### ACTION ITEM
Take the lines from the head of the listing through the one bearing "The image size is (370, 493)." and copy them exactly, leaving every picture out.

Top of SOURCE DATA

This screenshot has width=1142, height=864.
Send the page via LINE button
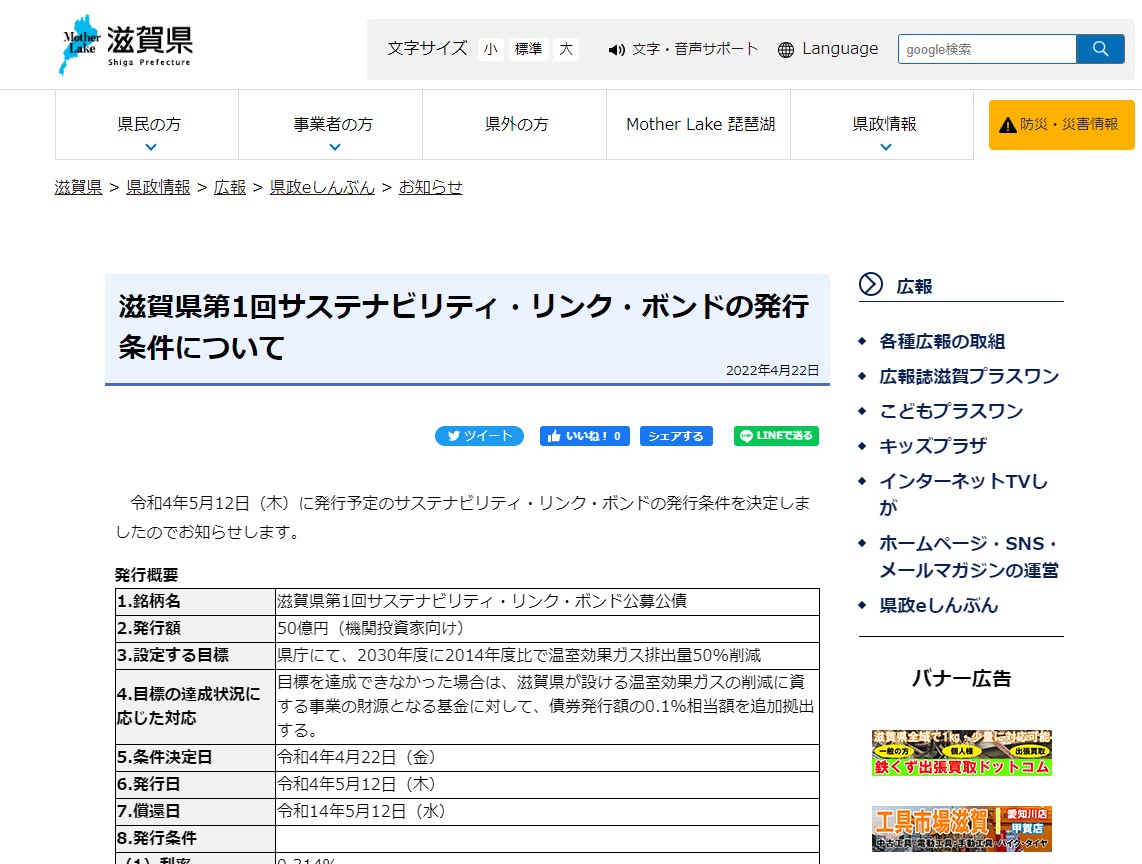[x=776, y=436]
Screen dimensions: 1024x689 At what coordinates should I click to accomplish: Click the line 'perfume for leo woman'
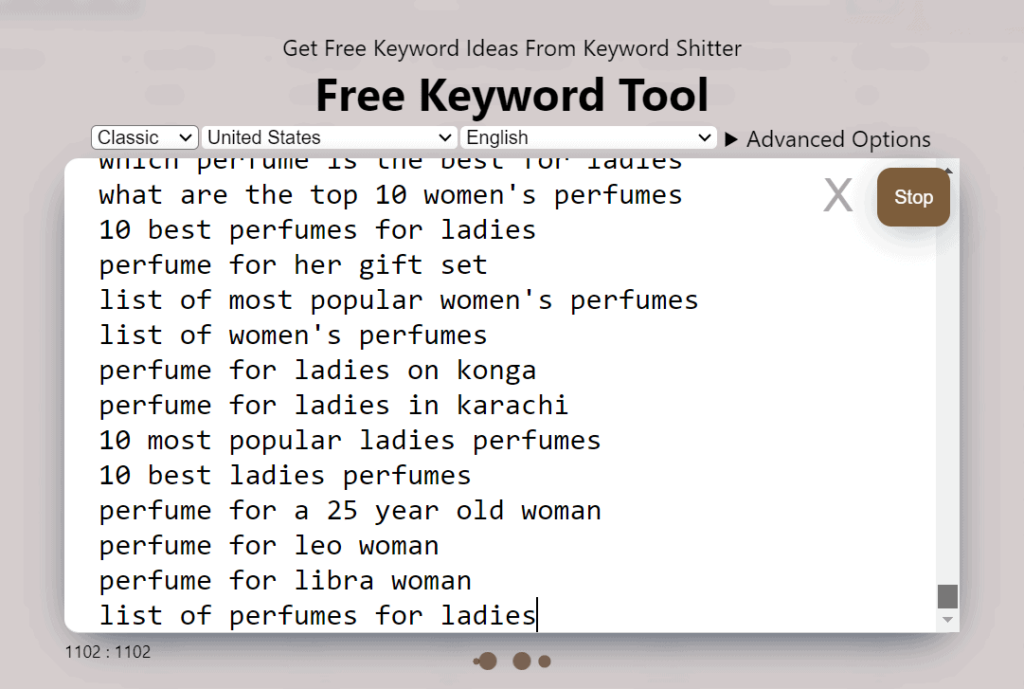pyautogui.click(x=267, y=545)
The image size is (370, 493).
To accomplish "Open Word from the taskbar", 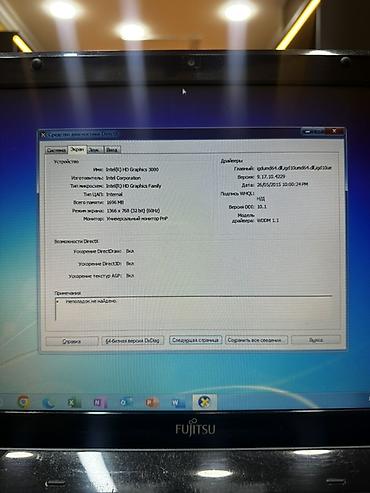I will coord(178,403).
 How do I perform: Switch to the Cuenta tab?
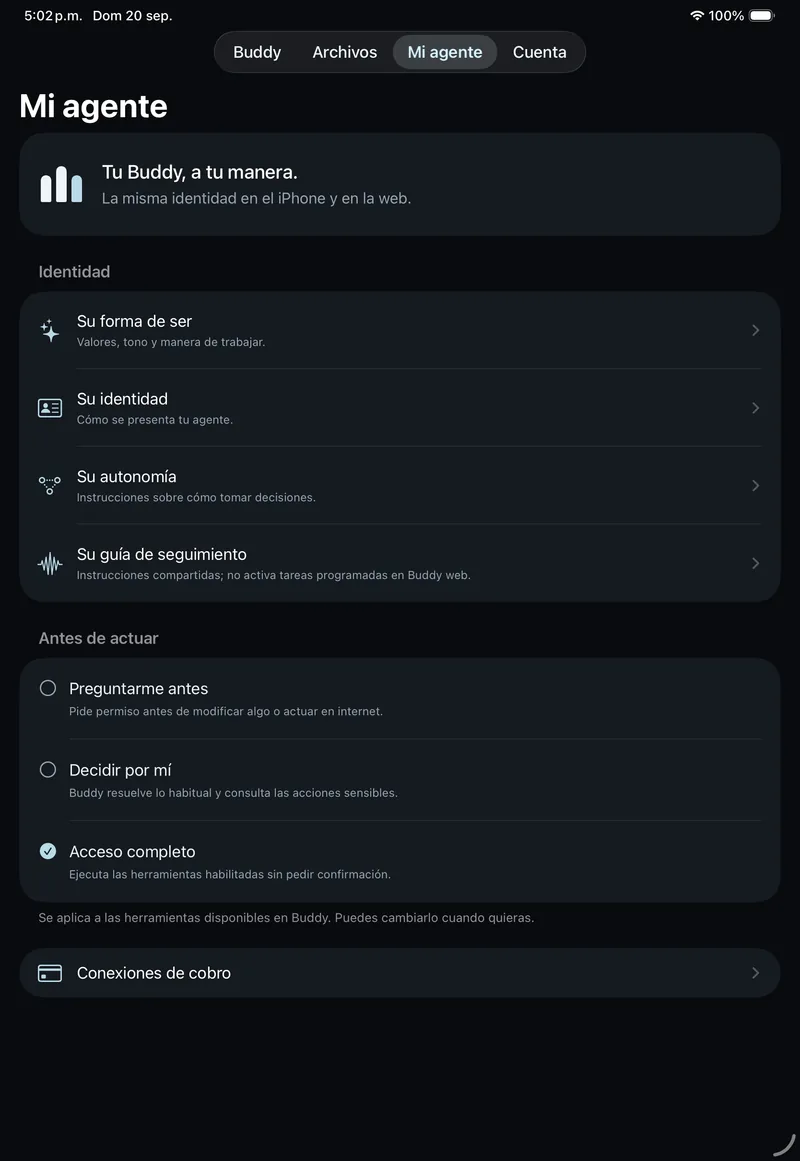pos(539,52)
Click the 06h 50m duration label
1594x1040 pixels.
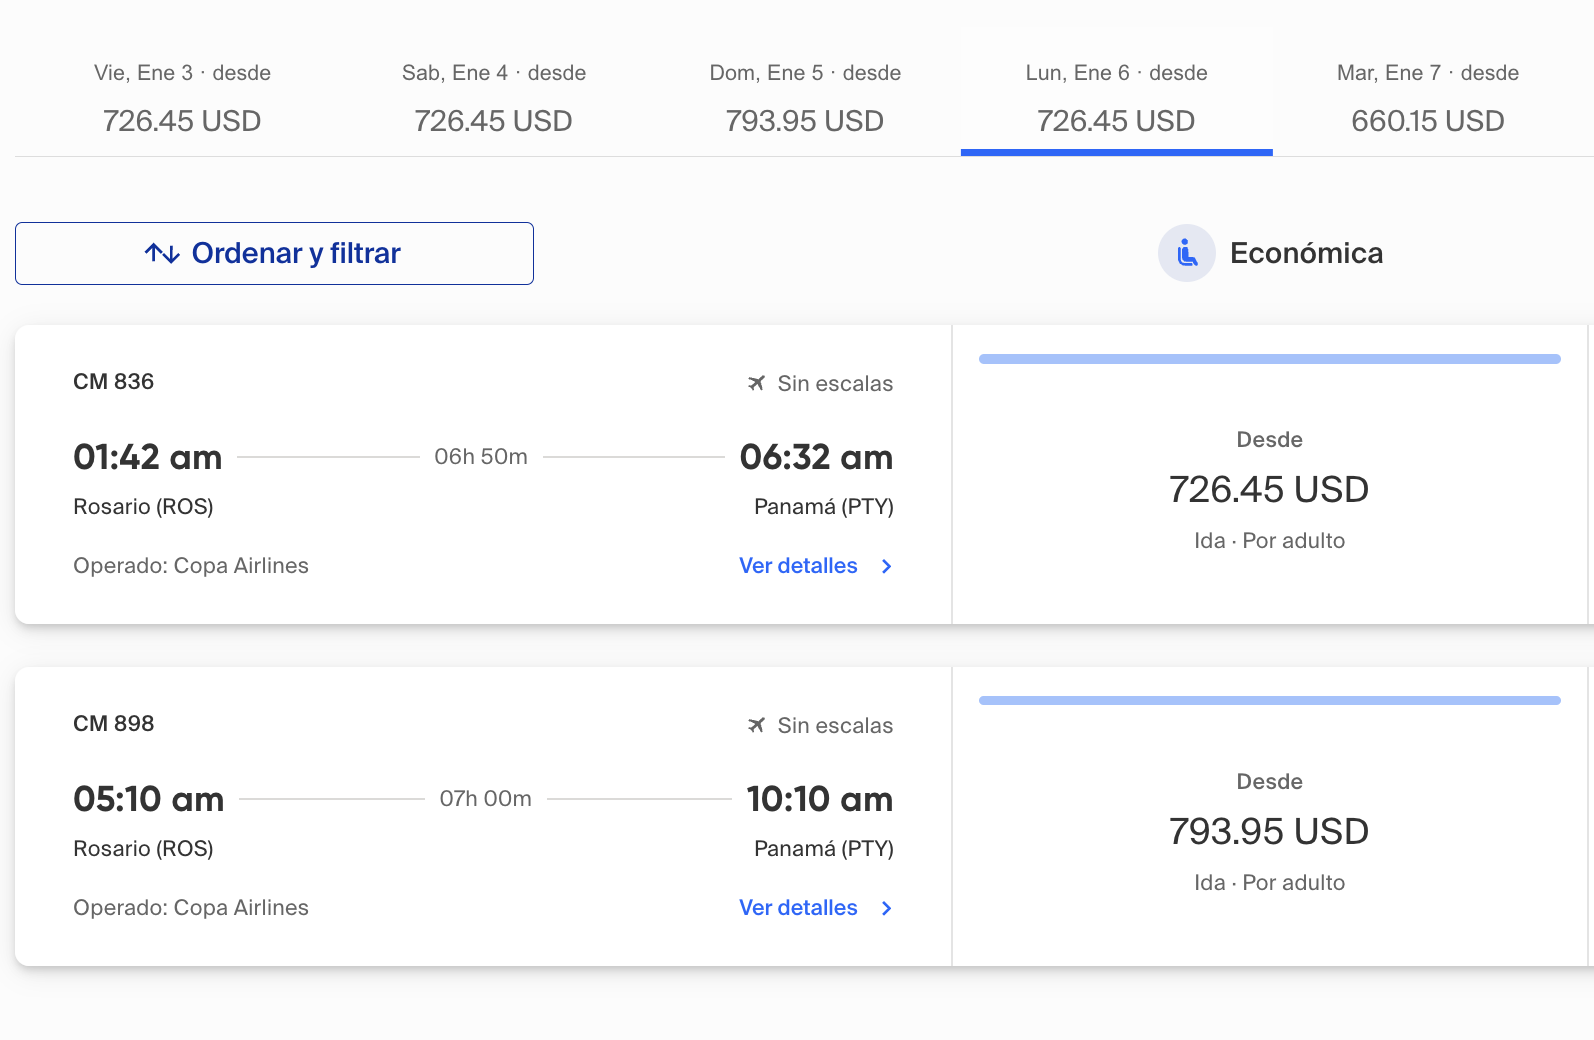pyautogui.click(x=481, y=457)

Bottom of SOURCE DATA

### RESPONSE TO THE TASK
This screenshot has width=1142, height=864.
Send the page via LINE button
[x=776, y=436]
Screen dimensions: 1024x689 At what coordinates should I click to accomplish: Click the line 'perfume for leo woman'
pyautogui.click(x=267, y=545)
The image size is (370, 493).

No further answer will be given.